There was general consensus around the stadium, and on the forums afterward, that we’d been ‘unlucky’ not to get at least a draw.
There’s no question we played well. The effort was there, the application that will keep us up if anything will was on display from every player. The game felt as though it was fading into a draw, and we’d had the better chances to nick it in a good 20-minute second half spell. So, yes, the goal we conceded denied us anything for our endeavour and was tough to take, coming as it did from a nasty deflection. But were we unlucky? Do teams lose unluckily? Or, as I’d argue, does the best team almost always win?
Let’s define terms quickly. I’d say the best team is the one best at the game of football. Hopefully that’s not controversial. Football’s a game with a particular aim, though, and that aim isn’t to keep possession most, to work hardest, to put together the best attacks or the best passing moves. It’s got one aim; scoring more than your opponent. You do that by attacking and by defending. If a team controls the midfield, they don’t (or shouldn’t) do it as an end in and of itself – they do it because that’s how they’ve decided they can score the most goals and concede the fewest. Swansea City didn’t get promoted on the grounds of artistic merit last season. They did it by outscoring people. It was marvellous to see them beating the league leaders in a way newly promoted teams normally don’t, but it was the victory itself that made the performance marvellous. They scored the goal. They got the win. That’s why they deserved it. For no other reason.
This is a creeping trend in the game, this idea that you deserve it because you created chances (you didn’t take), you hit the woodwork a lot (without scoring), you missed a penalty (so practice penalties). None of these things, not chances, not near-misses, not penalties, actually matter. They show that you’re doing some of the right things, of course they do. (That’s why I took a lot of hope from Saturday’s game. To come as close to getting a draw as we did is very encouraging given the number of hopeless defeats we’ve had of late.) But they’re a step removed from the actual point of playing football.
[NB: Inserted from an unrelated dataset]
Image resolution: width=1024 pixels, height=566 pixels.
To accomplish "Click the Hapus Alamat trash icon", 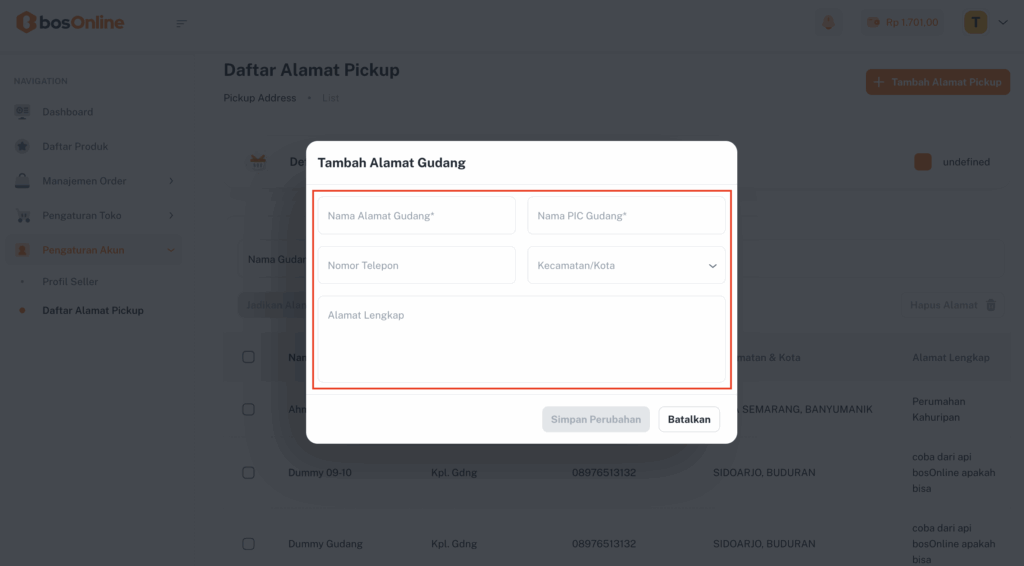I will point(991,305).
You don’t get this in, for instance, board games. Nobody will say that player X “deserved” to beat player Y in chess because although he was beaten in 30 moves, his pawn control throughout was exemplary. You don’t walk away from tiddlywinks cursing your ill-luck. I love the variables football gives you, but there are so many, so much to count, that we sometimes forget what the most important variable – no, the only important variable – is. How many goals you scored.
There are perhaps one or two circumstances where it would be legitimate to curse. A clearly offside goal conceded in the sixth minute of stoppage time, maybe, or a handball on the line in the 120th. It takes mental gymnastics to come up with them, though, and even examples like these aren’t infallible – see Suarez v Ghana two years back. On one level a clearly unfair interception that denied Ghana the chance to be the first African World Cup semi-finalists. On closer inspection, a foul caught by the referee, punished with the appropriate sanction, arising from a dodgily-awarded free-kick and allowing Ghana a good chance to win it through a normal-time penalty, and then a chance to redeem themselves in a shoot-out. So apart from blatant cheating or an incredibly unusual officiating aberration (and no, Mark Hughes, a first-half incorrect decision building on another incorrect decision doesn’t count), I can’t find many circumstances where “unlucky” really comes into it.
Part of this is something that often irks me, the failure of football fans to realise that the goalkeeper is a legitimate member of the team. The keeper is often thought of as a sort of penalty-box roulette wheel. How often do you hear fans say “we’d have won if their keeper hadn’t played so well?” Compare and contrast this with less common phrases like “the only reason they won is because of their complete dominance in midfield” or “if their left-back hadn’t been significantly superior to our right-winger, I’m sure we’d only have lost by two”. On Saturday, Cardiff’s excellent goalkeeper David Marshall kept out both Sean Davis and Brett Pitman on potentially match-changing occasions. That’s not luck; that’s skill and expertise on the other side. There’s a solipsistic tendency to look only at one’s own team, so a missed chance must either be down to poor shooting or ill luck. Sometimes we have to say that the opposition deserved not to concede – and in this case deserved to build the platform on which they later triumphed.
Another absurdity that springs from this is the concept of “not deserving” to win a league or win a cup. I’ve even heard that Arsenal “don’t deserve” to be in the top 4, which is as artificial a criticism as the very concept of fourth place being some kind of trophy. (Who came fourth in 1972 – and did they deserve it? Anyone able to answer both questions without looking it up will win a wonderful prize.) This compounds the original failing – not being able to understand that if you play 38 games you almost certainly finish where you deserve – with a misunderstanding of a league system. They don’t just skip 4th and move straight on to 5th if only three teams look any good. Maybe they should, but they don’t.
I thought City played well at the weekend, the on-form Jon Stead and holding midfielder Kalifa Cisse in particular. I took a lot of encouragement from it. I think we’ll stay up if we have ten more games like that. But if we don’t, and we do go down, it won’t be due to bad luck. We remain the masters of our own destiny and only by facing up to that responsibility will we be able to survive.